Dataset entries
***
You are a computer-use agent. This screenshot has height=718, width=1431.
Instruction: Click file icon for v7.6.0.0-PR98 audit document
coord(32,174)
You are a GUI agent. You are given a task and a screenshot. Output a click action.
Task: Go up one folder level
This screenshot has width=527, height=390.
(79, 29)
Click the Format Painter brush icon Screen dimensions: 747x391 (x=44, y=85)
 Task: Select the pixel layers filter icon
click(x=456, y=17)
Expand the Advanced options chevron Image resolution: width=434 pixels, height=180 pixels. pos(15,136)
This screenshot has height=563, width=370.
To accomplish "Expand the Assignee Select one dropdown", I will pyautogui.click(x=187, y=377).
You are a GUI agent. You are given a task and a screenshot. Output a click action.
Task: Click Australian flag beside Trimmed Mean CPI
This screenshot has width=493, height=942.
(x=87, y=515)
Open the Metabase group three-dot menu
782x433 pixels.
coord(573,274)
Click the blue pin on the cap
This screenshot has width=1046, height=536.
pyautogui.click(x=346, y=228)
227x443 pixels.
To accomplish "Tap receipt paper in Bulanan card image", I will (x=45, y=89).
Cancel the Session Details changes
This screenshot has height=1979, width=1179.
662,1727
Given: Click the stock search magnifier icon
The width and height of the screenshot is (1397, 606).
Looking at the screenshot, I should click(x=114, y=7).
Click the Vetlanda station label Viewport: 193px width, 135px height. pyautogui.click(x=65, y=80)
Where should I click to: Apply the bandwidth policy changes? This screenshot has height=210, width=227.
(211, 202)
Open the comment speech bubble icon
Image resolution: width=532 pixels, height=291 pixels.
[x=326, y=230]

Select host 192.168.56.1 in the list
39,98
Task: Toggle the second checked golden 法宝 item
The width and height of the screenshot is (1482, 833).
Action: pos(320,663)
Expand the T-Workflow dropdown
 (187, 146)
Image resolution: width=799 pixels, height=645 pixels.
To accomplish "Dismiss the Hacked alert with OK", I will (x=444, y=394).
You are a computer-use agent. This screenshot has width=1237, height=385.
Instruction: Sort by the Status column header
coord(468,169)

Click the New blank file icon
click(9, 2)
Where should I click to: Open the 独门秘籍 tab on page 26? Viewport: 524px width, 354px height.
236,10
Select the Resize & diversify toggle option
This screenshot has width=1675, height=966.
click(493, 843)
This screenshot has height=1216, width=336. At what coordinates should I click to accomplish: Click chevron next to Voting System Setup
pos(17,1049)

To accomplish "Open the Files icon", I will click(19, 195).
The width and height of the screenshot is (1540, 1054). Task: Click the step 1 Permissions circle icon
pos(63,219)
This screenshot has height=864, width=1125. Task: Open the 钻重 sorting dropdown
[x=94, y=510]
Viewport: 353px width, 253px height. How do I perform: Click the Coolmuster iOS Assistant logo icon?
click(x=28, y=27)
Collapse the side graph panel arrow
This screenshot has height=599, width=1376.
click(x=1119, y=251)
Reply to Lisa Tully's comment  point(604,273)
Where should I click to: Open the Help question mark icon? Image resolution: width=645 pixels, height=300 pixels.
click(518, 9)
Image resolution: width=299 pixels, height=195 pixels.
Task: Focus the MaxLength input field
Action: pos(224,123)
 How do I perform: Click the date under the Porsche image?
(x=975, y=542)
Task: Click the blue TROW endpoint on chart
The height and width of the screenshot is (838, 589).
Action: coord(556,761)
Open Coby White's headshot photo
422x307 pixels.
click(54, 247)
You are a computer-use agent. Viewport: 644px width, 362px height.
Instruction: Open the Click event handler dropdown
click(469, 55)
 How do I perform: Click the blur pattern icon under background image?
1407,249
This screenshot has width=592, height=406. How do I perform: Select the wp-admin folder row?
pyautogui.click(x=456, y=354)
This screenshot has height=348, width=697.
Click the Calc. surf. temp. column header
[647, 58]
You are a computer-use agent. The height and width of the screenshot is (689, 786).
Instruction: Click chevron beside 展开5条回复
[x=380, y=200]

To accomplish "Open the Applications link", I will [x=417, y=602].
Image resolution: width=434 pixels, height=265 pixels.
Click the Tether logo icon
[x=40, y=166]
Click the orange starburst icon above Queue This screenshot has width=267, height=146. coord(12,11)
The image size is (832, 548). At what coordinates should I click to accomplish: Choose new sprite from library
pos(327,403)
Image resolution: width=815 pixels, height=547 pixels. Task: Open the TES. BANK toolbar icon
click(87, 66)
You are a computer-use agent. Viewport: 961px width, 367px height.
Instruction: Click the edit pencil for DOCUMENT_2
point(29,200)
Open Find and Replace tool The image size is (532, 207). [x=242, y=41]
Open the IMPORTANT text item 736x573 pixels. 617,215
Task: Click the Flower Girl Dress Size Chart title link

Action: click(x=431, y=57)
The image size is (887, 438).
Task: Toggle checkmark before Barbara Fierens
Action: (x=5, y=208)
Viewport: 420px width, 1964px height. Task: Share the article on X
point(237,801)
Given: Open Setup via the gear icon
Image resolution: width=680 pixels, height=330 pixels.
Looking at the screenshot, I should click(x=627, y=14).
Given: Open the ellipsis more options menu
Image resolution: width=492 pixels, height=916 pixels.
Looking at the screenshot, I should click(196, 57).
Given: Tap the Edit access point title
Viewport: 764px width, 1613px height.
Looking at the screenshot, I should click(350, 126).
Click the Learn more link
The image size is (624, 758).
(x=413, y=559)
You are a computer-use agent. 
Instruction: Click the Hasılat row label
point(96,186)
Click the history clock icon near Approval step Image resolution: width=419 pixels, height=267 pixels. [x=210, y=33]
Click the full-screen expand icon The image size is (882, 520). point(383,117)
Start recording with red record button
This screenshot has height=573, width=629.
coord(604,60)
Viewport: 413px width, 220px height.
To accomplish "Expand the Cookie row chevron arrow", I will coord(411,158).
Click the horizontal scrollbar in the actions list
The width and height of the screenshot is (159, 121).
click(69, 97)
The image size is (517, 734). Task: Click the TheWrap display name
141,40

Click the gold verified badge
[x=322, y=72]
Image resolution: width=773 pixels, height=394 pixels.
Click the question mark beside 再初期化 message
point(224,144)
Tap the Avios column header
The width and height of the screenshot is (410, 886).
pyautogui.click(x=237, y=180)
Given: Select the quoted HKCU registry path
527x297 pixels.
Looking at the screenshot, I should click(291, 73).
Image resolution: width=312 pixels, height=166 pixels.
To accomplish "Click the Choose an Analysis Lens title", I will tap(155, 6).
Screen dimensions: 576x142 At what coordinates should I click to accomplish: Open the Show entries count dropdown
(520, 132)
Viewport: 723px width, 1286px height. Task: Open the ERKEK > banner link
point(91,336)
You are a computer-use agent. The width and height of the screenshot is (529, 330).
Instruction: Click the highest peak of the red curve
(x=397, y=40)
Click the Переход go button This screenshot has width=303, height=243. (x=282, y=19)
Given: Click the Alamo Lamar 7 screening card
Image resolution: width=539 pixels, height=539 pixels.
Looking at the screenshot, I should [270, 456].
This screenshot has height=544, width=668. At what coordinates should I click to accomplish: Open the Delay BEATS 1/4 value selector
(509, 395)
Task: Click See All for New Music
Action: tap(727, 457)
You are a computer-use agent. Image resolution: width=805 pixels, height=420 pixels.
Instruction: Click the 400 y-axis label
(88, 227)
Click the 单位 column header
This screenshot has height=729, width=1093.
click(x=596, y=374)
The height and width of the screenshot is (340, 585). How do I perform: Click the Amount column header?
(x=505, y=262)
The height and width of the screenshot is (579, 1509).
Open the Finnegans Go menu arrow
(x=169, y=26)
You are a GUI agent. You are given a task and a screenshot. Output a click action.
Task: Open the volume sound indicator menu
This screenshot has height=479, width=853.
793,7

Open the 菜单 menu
***
§ **EXERCISE DETAILS**
For each record above, give it again without a single change.

§ **ANSWER AREA**
You are a computer-use agent. This screenshot has height=718, width=1431.
Instruction: Click file icon for v7.6.0.0-PR98 audit document
coord(32,174)
You are a GUI agent. You are given a task and a screenshot. Output a click action.
Task: Go up one folder level
This screenshot has width=527, height=390.
(79, 29)
Click the Format Painter brush icon Screen dimensions: 747x391 (x=44, y=85)
 Task: Select the pixel layers filter icon
click(x=456, y=17)
Expand the Advanced options chevron Image resolution: width=434 pixels, height=180 pixels. pos(15,136)
This screenshot has height=563, width=370.
To accomplish "Expand the Assignee Select one dropdown", I will pyautogui.click(x=187, y=377).
You are a GUI agent. You are given a task and a screenshot. Output a click action.
Task: Click Australian flag beside Trimmed Mean CPI
This screenshot has width=493, height=942.
(x=87, y=515)
Open the Metabase group three-dot menu
782x433 pixels.
coord(573,274)
Click the blue pin on the cap
This screenshot has width=1046, height=536.
pyautogui.click(x=346, y=228)
227x443 pixels.
To accomplish "Tap receipt paper in Bulanan card image", I will (x=45, y=89).
Cancel the Session Details changes
This screenshot has height=1979, width=1179.
662,1727
Given: Click the stock search magnifier icon
The width and height of the screenshot is (1397, 606).
Looking at the screenshot, I should click(x=114, y=7).
Click the Vetlanda station label Viewport: 193px width, 135px height. pyautogui.click(x=65, y=80)
Where should I click to: Apply the bandwidth policy changes? This screenshot has height=210, width=227.
(211, 202)
Open the comment speech bubble icon
Image resolution: width=532 pixels, height=291 pixels.
[x=326, y=230]

Select host 192.168.56.1 in the list
39,98
Task: Toggle the second checked golden 法宝 item
The width and height of the screenshot is (1482, 833).
Action: pos(320,663)
Expand the T-Workflow dropdown
 (187, 146)
Image resolution: width=799 pixels, height=645 pixels.
To accomplish "Dismiss the Hacked alert with OK", I will (x=444, y=394).
You are a computer-use agent. This screenshot has width=1237, height=385.
Instruction: Sort by the Status column header
coord(468,169)

Click the New blank file icon
click(9, 2)
Where should I click to: Open the 独门秘籍 tab on page 26? Viewport: 524px width, 354px height.
236,10
Select the Resize & diversify toggle option
This screenshot has width=1675, height=966.
click(493, 843)
This screenshot has height=1216, width=336. At what coordinates should I click to accomplish: Click chevron next to Voting System Setup
pos(17,1049)

To accomplish "Open the Files icon", I will click(19, 195).
The width and height of the screenshot is (1540, 1054). Task: Click the step 1 Permissions circle icon
pos(63,219)
This screenshot has height=864, width=1125. Task: Open the 钻重 sorting dropdown
[x=94, y=510]
Viewport: 353px width, 253px height. How do I perform: Click the Coolmuster iOS Assistant logo icon?
click(x=28, y=27)
Collapse the side graph panel arrow
This screenshot has height=599, width=1376.
click(x=1119, y=251)
Reply to Lisa Tully's comment  point(604,273)
Where should I click to: Open the Help question mark icon? Image resolution: width=645 pixels, height=300 pixels.
click(518, 9)
Image resolution: width=299 pixels, height=195 pixels.
Task: Focus the MaxLength input field
Action: pos(224,123)
 How do I perform: Click the date under the Porsche image?
(x=975, y=542)
Task: Click the blue TROW endpoint on chart
The height and width of the screenshot is (838, 589).
Action: coord(556,761)
Open Coby White's headshot photo
422x307 pixels.
click(54, 247)
You are a computer-use agent. Viewport: 644px width, 362px height.
Instruction: Open the Click event handler dropdown
click(469, 55)
 How do I perform: Click the blur pattern icon under background image?
1407,249
This screenshot has width=592, height=406. How do I perform: Select the wp-admin folder row?
pyautogui.click(x=456, y=354)
This screenshot has height=348, width=697.
Click the Calc. surf. temp. column header
[647, 58]
You are a computer-use agent. The height and width of the screenshot is (689, 786).
Instruction: Click chevron beside 展开5条回复
[x=380, y=200]

To accomplish "Open the Applications link", I will [x=417, y=602].
Image resolution: width=434 pixels, height=265 pixels.
Click the Tether logo icon
[x=40, y=166]
Click the orange starburst icon above Queue This screenshot has width=267, height=146. coord(12,11)
The image size is (832, 548). At what coordinates should I click to accomplish: Choose new sprite from library
pos(327,403)
Image resolution: width=815 pixels, height=547 pixels. Task: Open the TES. BANK toolbar icon
click(87, 66)
You are a computer-use agent. Viewport: 961px width, 367px height.
Instruction: Click the edit pencil for DOCUMENT_2
point(29,200)
Open Find and Replace tool The image size is (532, 207). [x=242, y=41]
Open the IMPORTANT text item 736x573 pixels. 617,215
Task: Click the Flower Girl Dress Size Chart title link

Action: click(x=431, y=57)
The image size is (887, 438).
Task: Toggle checkmark before Barbara Fierens
Action: (x=5, y=208)
Viewport: 420px width, 1964px height. Task: Share the article on X
point(237,801)
Given: Open Setup via the gear icon
Image resolution: width=680 pixels, height=330 pixels.
Looking at the screenshot, I should click(x=627, y=14).
Given: Open the ellipsis more options menu
Image resolution: width=492 pixels, height=916 pixels.
Looking at the screenshot, I should click(196, 57).
Given: Tap the Edit access point title
Viewport: 764px width, 1613px height.
Looking at the screenshot, I should click(350, 126).
Click the Learn more link
The image size is (624, 758).
(x=413, y=559)
You are a computer-use agent. 
Instruction: Click the Hasılat row label
point(96,186)
Click the history clock icon near Approval step Image resolution: width=419 pixels, height=267 pixels. [x=210, y=33]
Click the full-screen expand icon The image size is (882, 520). point(383,117)
Start recording with red record button
This screenshot has height=573, width=629.
coord(604,60)
Viewport: 413px width, 220px height.
To accomplish "Expand the Cookie row chevron arrow", I will coord(411,158).
Click the horizontal scrollbar in the actions list
The width and height of the screenshot is (159, 121).
click(69, 97)
The image size is (517, 734). Task: Click the TheWrap display name
141,40

Click the gold verified badge
[x=322, y=72]
Image resolution: width=773 pixels, height=394 pixels.
Click the question mark beside 再初期化 message
point(224,144)
Tap the Avios column header
The width and height of the screenshot is (410, 886).
pyautogui.click(x=237, y=180)
Given: Select the quoted HKCU registry path
527x297 pixels.
Looking at the screenshot, I should click(291, 73).
Image resolution: width=312 pixels, height=166 pixels.
To accomplish "Click the Choose an Analysis Lens title", I will tap(155, 6).
Screen dimensions: 576x142 At what coordinates should I click to accomplish: Open the Show entries count dropdown
(520, 132)
Viewport: 723px width, 1286px height. Task: Open the ERKEK > banner link
point(91,336)
You are a computer-use agent. The width and height of the screenshot is (529, 330).
Instruction: Click the highest peak of the red curve
(x=397, y=40)
Click the Переход go button This screenshot has width=303, height=243. (x=282, y=19)
Given: Click the Alamo Lamar 7 screening card
Image resolution: width=539 pixels, height=539 pixels.
Looking at the screenshot, I should [270, 456].
This screenshot has height=544, width=668. At what coordinates should I click to accomplish: Open the Delay BEATS 1/4 value selector
(509, 395)
Task: Click See All for New Music
Action: tap(727, 457)
You are a computer-use agent. Image resolution: width=805 pixels, height=420 pixels.
Instruction: Click the 400 y-axis label
(88, 227)
Click the 单位 column header
This screenshot has height=729, width=1093.
click(x=596, y=374)
The height and width of the screenshot is (340, 585). How do I perform: Click the Amount column header?
(x=505, y=262)
The height and width of the screenshot is (579, 1509).
Open the Finnegans Go menu arrow
(x=169, y=26)
You are a GUI agent. You are given a task and a screenshot. Output a click action.
Task: Open the volume sound indicator menu
This screenshot has height=479, width=853.
793,7

Open the 菜单 menu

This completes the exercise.